# RECORDED INFORMATION start

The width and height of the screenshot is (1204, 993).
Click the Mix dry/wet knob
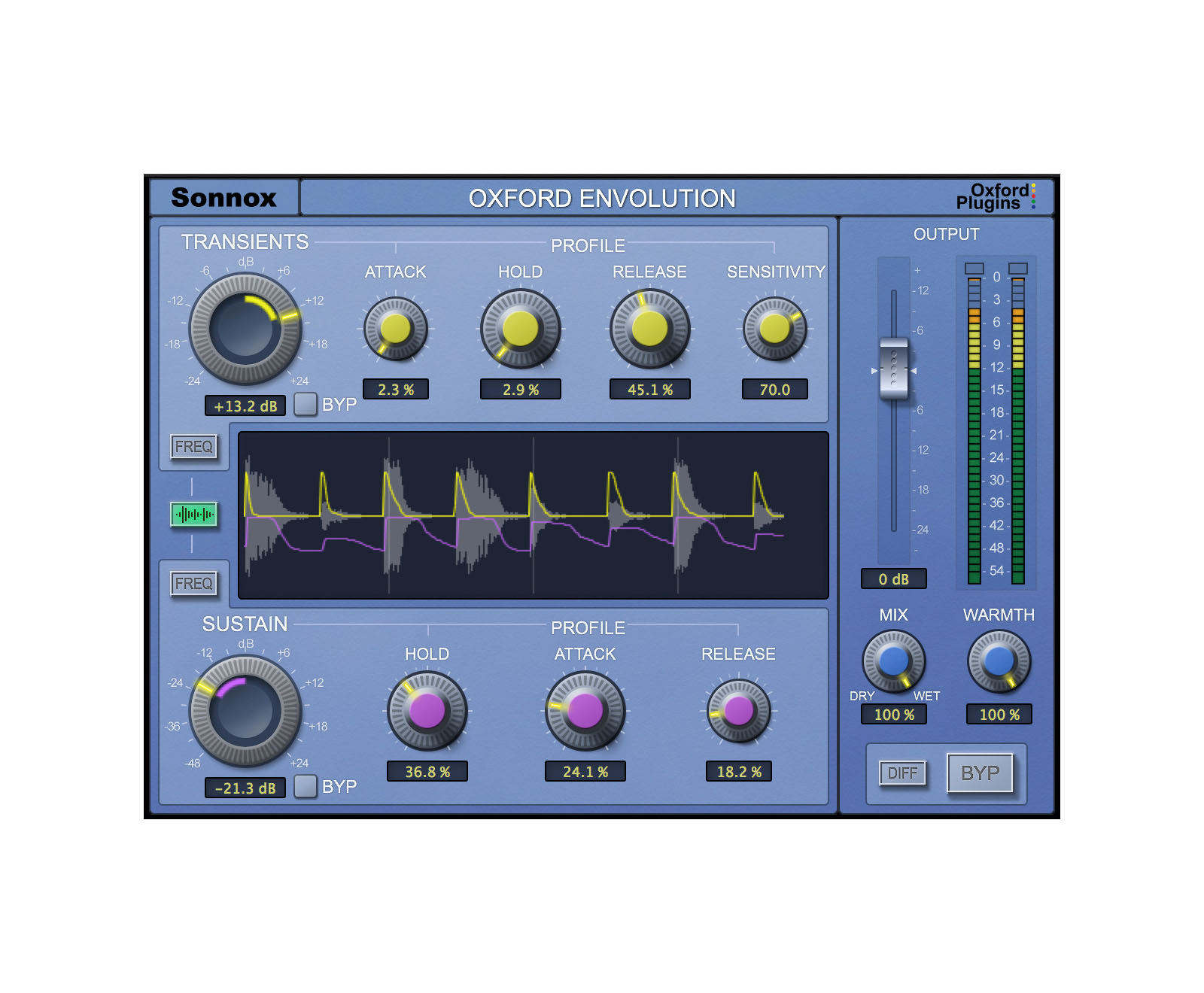click(893, 661)
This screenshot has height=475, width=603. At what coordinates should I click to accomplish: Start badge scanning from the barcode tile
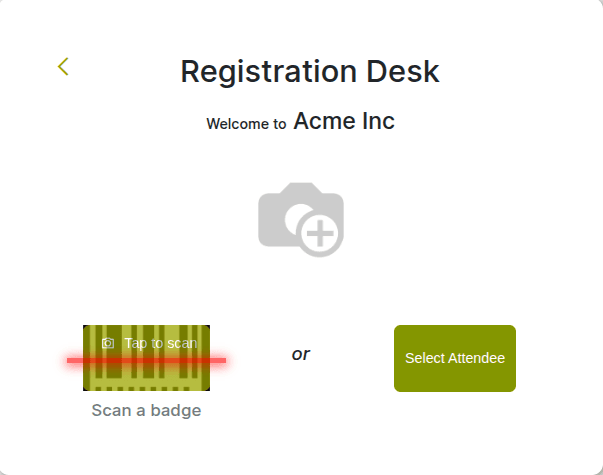pos(147,358)
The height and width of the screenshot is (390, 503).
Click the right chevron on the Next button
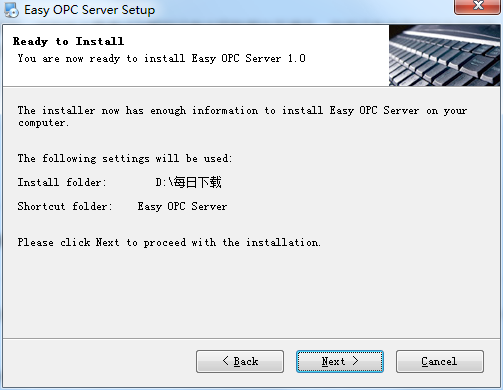355,361
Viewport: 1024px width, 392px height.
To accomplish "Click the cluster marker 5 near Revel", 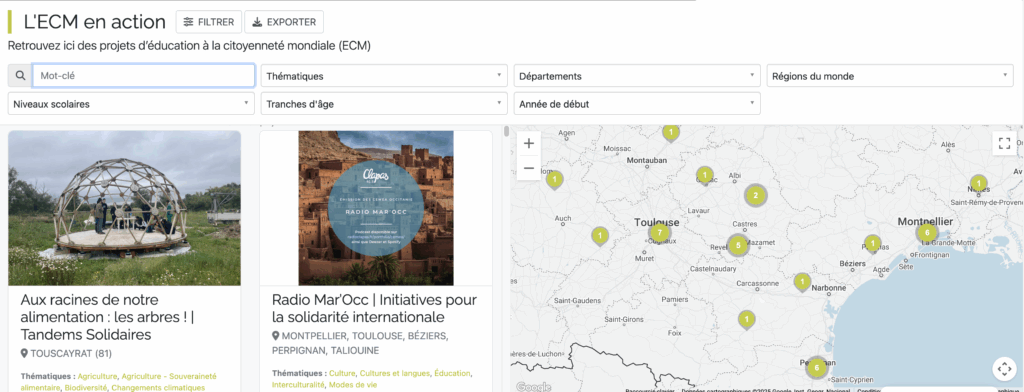I will tap(738, 246).

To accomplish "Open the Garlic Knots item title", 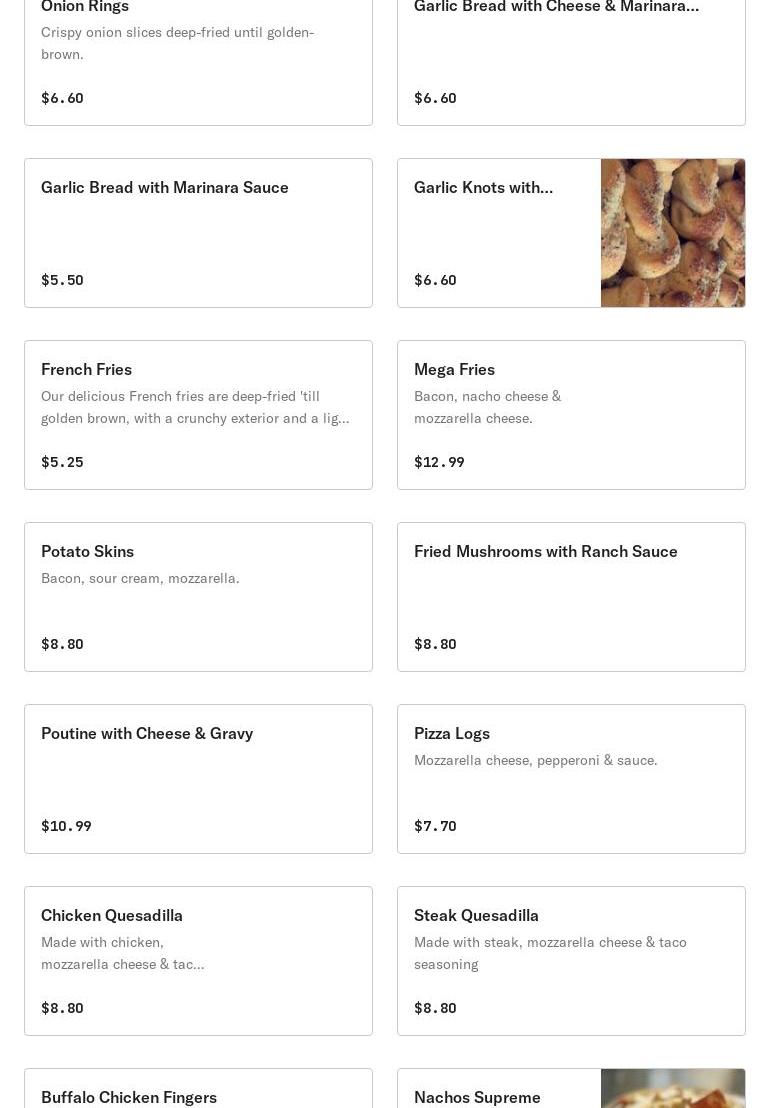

# RECORDED INFORMATION end

> _TASK BRIEF_:
Select each line of the rows above that contains the string "height", treating uppercase and lowercase as different.

> _RESPONSE TO THIS EXERCISE_:
The width and height of the screenshot is (1204, 993).
This screenshot has height=475, width=603. At what coordinates should I click to accomplish: Start badge scanning from the barcode tile
The height and width of the screenshot is (390, 503).
Viewport: 1024px width, 392px height.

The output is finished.